Il nostro è il secondo Paese al mondo per numero di anziani, cosa che spiega in gran parte il motivo per cui il coronavirus in Italia ha mietuto 2.978 vittime al 18 marzo, che rappresentano un terzo di tutti i decessi nel mondo. Inoltre i dati più recenti suggeriscono che, come anche in Spagna, i morti crescono più di quanto avvenuto in Cina.
Già avviene anche per com'è l'organizzazione sociale nel nostro paese, dove c'è una forte relazionalità tra le generazioni, per cui la maggiore propensione ai contatti sociali dei Paesi Latini, unita ai sempre frequenti contatti tra genitori, figli, nonni, nipoti, può aver facilitato il passaggio del virus. Questi sono i risultati di uno studio dell’Università di Oxford, che hanno analizzato l’impatto della demografia sui differenziali di mortalità da Covid-19 nei vari Paesi.
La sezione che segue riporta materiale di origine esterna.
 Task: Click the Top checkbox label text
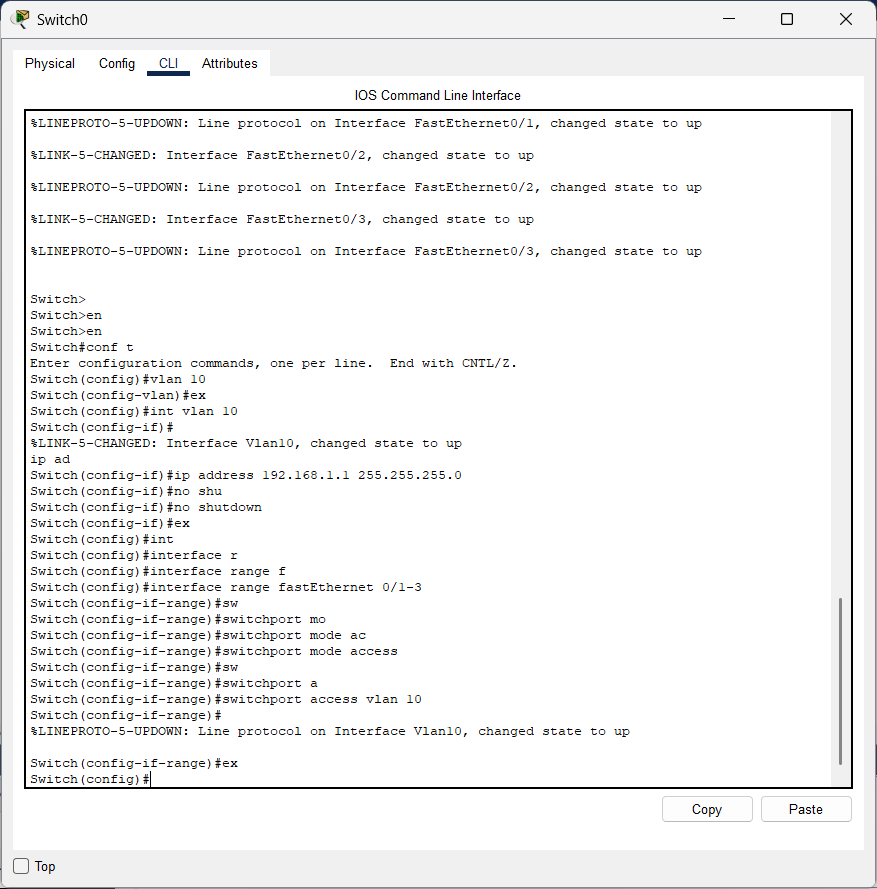click(x=45, y=866)

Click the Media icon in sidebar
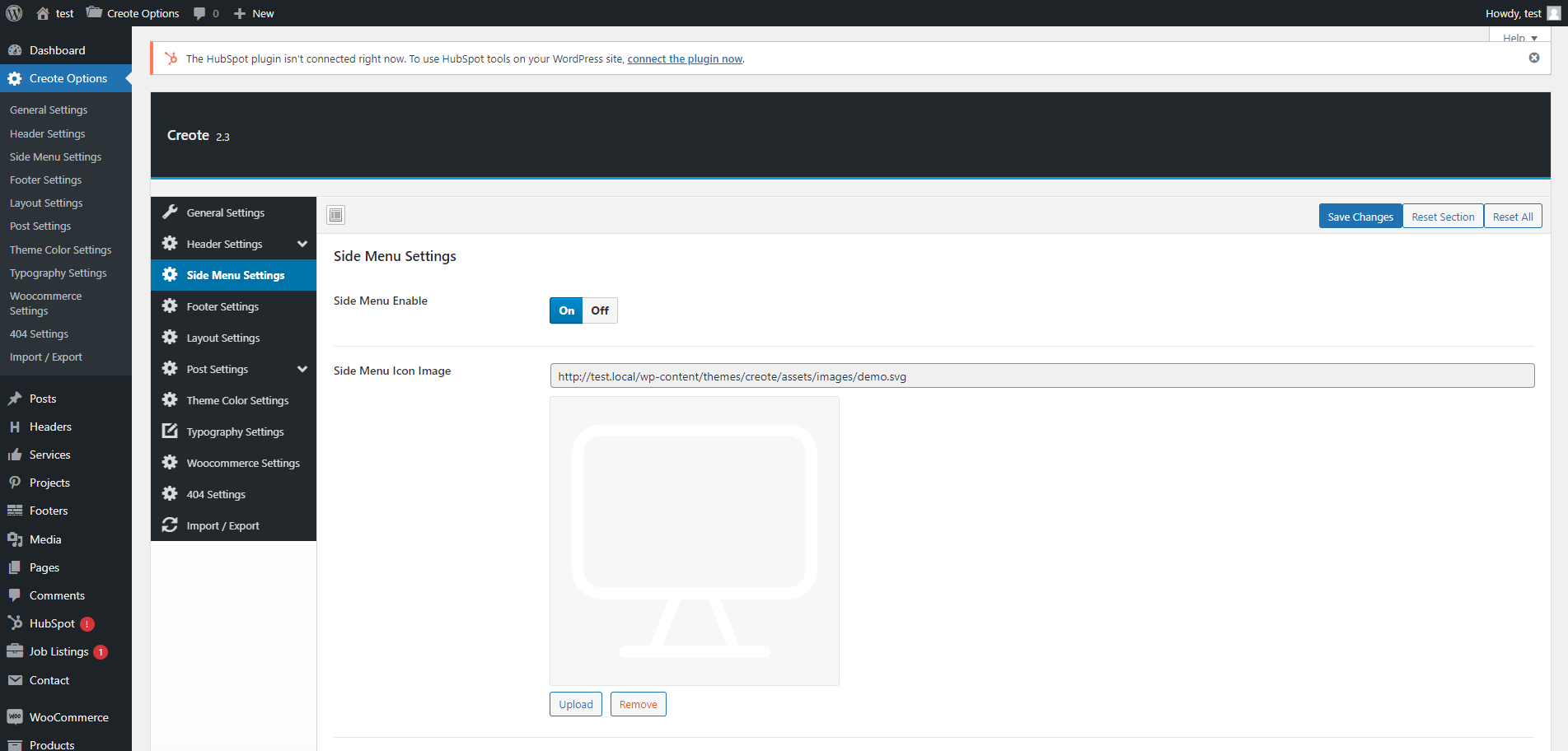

Spiegano i ricercatori: «L’ Italia ha una delle popolazioni più vecchie al mondo, con il 23,3% della popolazione sopra i 65 anni, rispetto al 12% della Cina. Questa caratteristica spiega come mai Paesi come l’Italia sono particolarmente vulnerabili, nonostante i primi focolai si siano avuti in zone ricche e con buone condizioni di salute della popolazione». A ciò si deve aggiungere appunto il fatto che ci frequentiamo molto tra le generazioni. Infatti i focolai italiani sono soprattutto in città di provincia, dove i legami familiari sono più forti.
La struttura per età di un Paese applicata all’epidemia di Covid-19 sembra quindi associare una maggiore mortalità e un maggior numero di casi critici dove ci sono più anziani.